There are no bells and whistles there but it should still drill holes and it may have some value as a collectors item.


----------



## paparoy (Feb 23, 2018)

My son has a Reliant DD126 also. The motor stopped working and he can't read the motor tag except for it is 1 1/2 hp. We need to know the motor rpm. Does the motor tag on your sander list the motor rpm.? I've tried to find a manual also with no luck.

Thanks, Roy


----------



## JOAT (Apr 9, 2010)

Cherryville Chuck said:


> There are no bells and whistles there but it should still drill holes and it may have some value as a collectors item.


I consider it really cool to have an old tool, that you can actually use. Looks like replace the belt, possibly the motor, and should be good to go. And then use it. But, if for whatever reason it actually is not in condition to use, I would likely just try to find a collector who would buy it - they don't use their tools anyway. Or, if it won't work, you might just want to set it somewhere out of the way, but still in sight, and just keep it. I'm undecided if I would do that, or try to sell it. Cool machine, regardless. Ah, if I had the room, and it didn't work, I'd keep it, even if it was just to hang my hat on.


----------



## Renelle Musielak-Legos (Feb 17, 2018)

My father found the manual! It's pretty useless but I figured I'd post it here just in case someone needs it. I also included a picture of the motor tag.

Thank you for your help everyone!!

https://imgur.com/a/5rQHy


----------

[WHAT TO DO]
#1 Decide whether each statement agrees with the forum thread, answering yes or no and quoting the words of the thread that settle it. (a) The motor on the Reliant DD126 owned by paparoy's son is rated at 1 1/2 hp. (b) JOAT says that if the machine could not be used, he would definitely sell it. (c) Renelle Musielak-Legos shared a picture of the motor tag.
#2 Summarize the forum thread in three sentences.

[AVAILABLE DATA]
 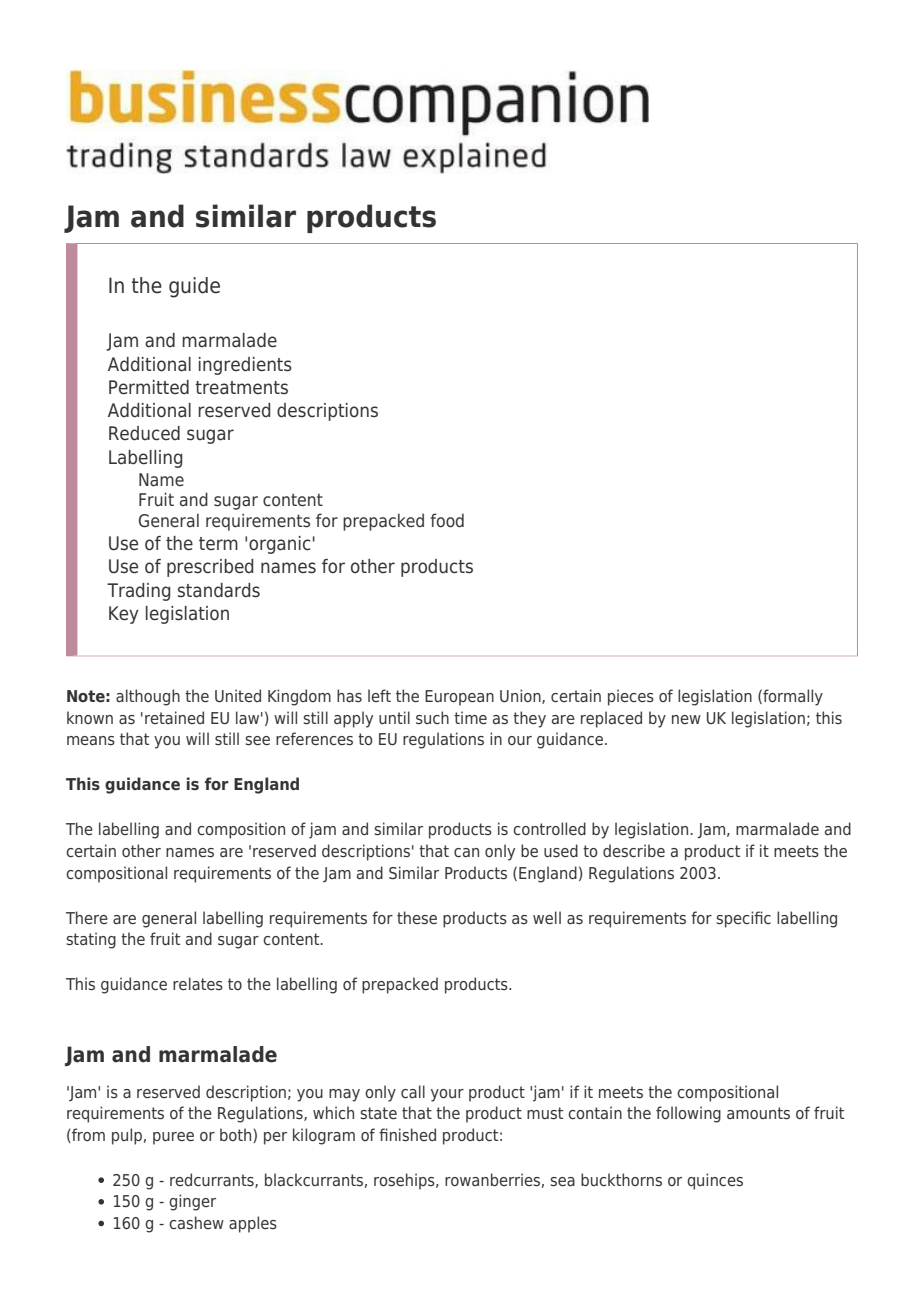 What do you see at coordinates (447, 520) in the screenshot?
I see `food` at bounding box center [447, 520].
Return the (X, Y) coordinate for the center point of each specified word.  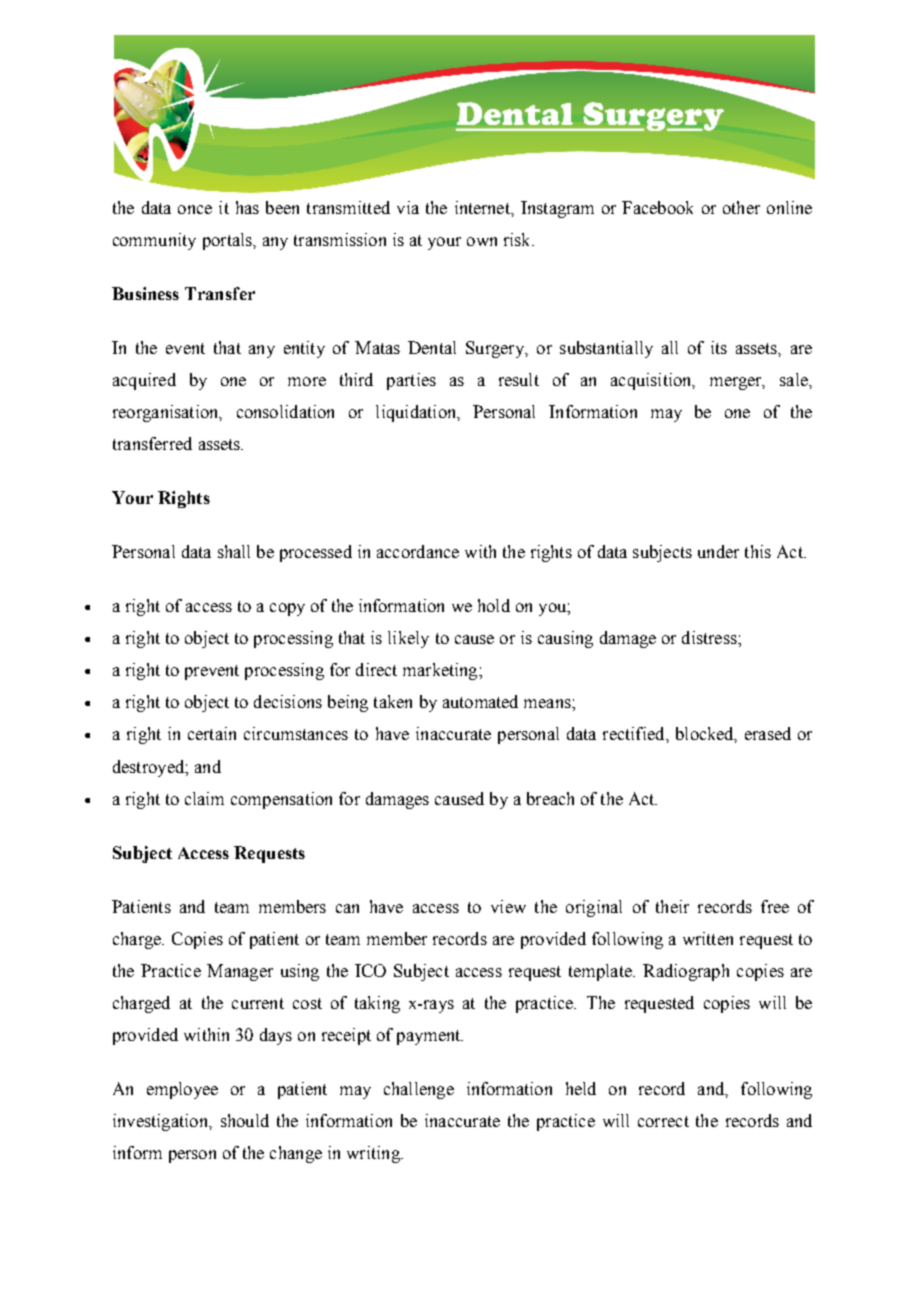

[SOLUTIONS TO THE TASKS]
#1
(a) Yes: "he can't read the motor tag except for it is 1 1/2 hp."
(b) No: "I'm undecided if I would do that, or try to sell it."
(c) Yes: "I also included a picture of the motor tag."

#2 A quoted remark says the machine has no bells and whistles but should still drill holes and may have value as a collectors item. JOAT replies that it looks like it needs a new belt and possibly a motor, and that if it can't be used, he would either sell it to a collector or keep it. paparoy asks for the motor rpm of his son's Reliant DD126, whose motor stopped working and whose tag shows only 1 1/2 hp, and Renelle Musielak-Legos posts a manual found by a father along with a picture of the motor tag.